• Exercise directions:
The response should consist of the records, reproduced exactly.

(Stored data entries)
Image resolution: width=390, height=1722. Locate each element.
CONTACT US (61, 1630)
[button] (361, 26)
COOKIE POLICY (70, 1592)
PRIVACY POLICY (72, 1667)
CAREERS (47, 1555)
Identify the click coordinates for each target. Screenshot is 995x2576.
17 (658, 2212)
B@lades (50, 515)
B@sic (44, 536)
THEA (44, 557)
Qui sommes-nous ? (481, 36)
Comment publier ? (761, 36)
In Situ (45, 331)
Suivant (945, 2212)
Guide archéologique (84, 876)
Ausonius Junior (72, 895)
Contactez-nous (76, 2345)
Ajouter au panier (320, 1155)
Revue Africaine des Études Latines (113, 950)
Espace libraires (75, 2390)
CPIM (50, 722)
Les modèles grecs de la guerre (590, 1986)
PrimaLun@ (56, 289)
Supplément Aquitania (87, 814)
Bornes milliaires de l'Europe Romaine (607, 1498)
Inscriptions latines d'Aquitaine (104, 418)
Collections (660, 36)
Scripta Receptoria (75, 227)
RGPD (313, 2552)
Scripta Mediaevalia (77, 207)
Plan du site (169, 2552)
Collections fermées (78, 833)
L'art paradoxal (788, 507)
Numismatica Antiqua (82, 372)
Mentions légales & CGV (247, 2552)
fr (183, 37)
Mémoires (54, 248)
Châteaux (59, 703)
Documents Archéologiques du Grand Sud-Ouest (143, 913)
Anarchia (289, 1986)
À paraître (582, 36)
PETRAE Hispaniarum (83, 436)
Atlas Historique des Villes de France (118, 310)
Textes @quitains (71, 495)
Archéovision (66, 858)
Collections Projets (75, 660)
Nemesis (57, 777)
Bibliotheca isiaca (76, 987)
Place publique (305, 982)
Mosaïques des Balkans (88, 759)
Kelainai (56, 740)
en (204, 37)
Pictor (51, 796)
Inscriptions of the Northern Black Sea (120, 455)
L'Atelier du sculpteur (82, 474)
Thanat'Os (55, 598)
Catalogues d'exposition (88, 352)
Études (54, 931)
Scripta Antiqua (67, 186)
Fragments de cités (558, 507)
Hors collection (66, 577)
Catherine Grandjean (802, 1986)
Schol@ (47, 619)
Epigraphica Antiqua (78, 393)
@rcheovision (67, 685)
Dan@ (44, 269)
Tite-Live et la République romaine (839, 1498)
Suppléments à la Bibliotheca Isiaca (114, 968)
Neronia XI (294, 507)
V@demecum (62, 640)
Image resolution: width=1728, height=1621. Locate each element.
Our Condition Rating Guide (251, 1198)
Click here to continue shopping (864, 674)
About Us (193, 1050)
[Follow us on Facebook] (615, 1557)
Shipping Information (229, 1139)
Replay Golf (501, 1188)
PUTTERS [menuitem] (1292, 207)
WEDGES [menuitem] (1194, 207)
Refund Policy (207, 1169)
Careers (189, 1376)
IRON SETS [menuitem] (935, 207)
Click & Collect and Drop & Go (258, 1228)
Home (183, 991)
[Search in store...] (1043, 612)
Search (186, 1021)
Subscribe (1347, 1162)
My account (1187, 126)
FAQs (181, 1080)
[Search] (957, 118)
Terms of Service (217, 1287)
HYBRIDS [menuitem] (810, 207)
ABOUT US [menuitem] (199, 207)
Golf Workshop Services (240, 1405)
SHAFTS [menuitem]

• Result of the exercise:
Image resolution: width=390, height=1722. Locate each element.
CONTACT US (61, 1630)
[button] (361, 26)
COOKIE POLICY (70, 1592)
PRIVACY POLICY (72, 1667)
CAREERS (47, 1555)
Identify the click coordinates for each target. Screenshot is 995x2576.
17 (658, 2212)
B@lades (50, 515)
B@sic (44, 536)
THEA (44, 557)
Qui sommes-nous ? (481, 36)
Comment publier ? (761, 36)
In Situ (45, 331)
Suivant (945, 2212)
Guide archéologique (84, 876)
Ausonius Junior (72, 895)
Contactez-nous (76, 2345)
Ajouter au panier (320, 1155)
Revue Africaine des Études Latines (113, 950)
Espace libraires (75, 2390)
CPIM (50, 722)
Les modèles grecs de la guerre (590, 1986)
PrimaLun@ (56, 289)
Supplément Aquitania (87, 814)
Bornes milliaires de l'Europe Romaine (607, 1498)
Inscriptions latines d'Aquitaine (104, 418)
Collections (660, 36)
Scripta Receptoria (75, 227)
RGPD (313, 2552)
Scripta Mediaevalia (77, 207)
Plan du site (169, 2552)
Collections fermées (78, 833)
L'art paradoxal (788, 507)
Numismatica Antiqua (82, 372)
Mentions légales & CGV (247, 2552)
fr (183, 37)
Mémoires (54, 248)
Châteaux (59, 703)
Documents Archéologiques du Grand Sud-Ouest (143, 913)
Anarchia (289, 1986)
À paraître (582, 36)
PETRAE Hispaniarum (83, 436)
Atlas Historique des Villes de France (118, 310)
Textes @quitains (71, 495)
Archéovision (66, 858)
Collections Projets (75, 660)
Nemesis (57, 777)
Bibliotheca isiaca (76, 987)
Place publique (305, 982)
Mosaïques des Balkans (88, 759)
Kelainai (56, 740)
en (204, 37)
Pictor (51, 796)
Inscriptions of the Northern Black Sea (120, 455)
L'Atelier du sculpteur (82, 474)
Thanat'Os (55, 598)
Catalogues d'exposition (88, 352)
Études (54, 931)
Scripta Antiqua (67, 186)
Fragments de cités (558, 507)
Hors collection (66, 577)
Catherine Grandjean (802, 1986)
Schol@ (47, 619)
Epigraphica Antiqua (78, 393)
@rcheovision (67, 685)
Dan@ (44, 269)
Tite-Live et la République romaine (839, 1498)
Suppléments à la Bibliotheca Isiaca (114, 968)
Neronia XI (294, 507)
V@demecum (62, 640)
Image resolution: width=1728, height=1621. Locate each element.
Our Condition Rating Guide (251, 1198)
Click here to continue shopping (864, 674)
About Us (193, 1050)
[Follow us on Facebook] (615, 1557)
Shipping Information (229, 1139)
Replay Golf (501, 1188)
PUTTERS [menuitem] (1292, 207)
WEDGES [menuitem] (1194, 207)
Refund Policy (207, 1169)
Careers (189, 1376)
IRON SETS [menuitem] (935, 207)
Click & Collect and Drop & Go (258, 1228)
Home (183, 991)
[Search in store...] (1043, 612)
Search (186, 1021)
Subscribe (1347, 1162)
My account (1187, 126)
FAQs (181, 1080)
[Search] (957, 118)
Terms of Service (217, 1287)
HYBRIDS [menuitem] (810, 207)
ABOUT US [menuitem] (199, 207)
Golf Workshop Services (240, 1405)
SHAFTS [menuitem]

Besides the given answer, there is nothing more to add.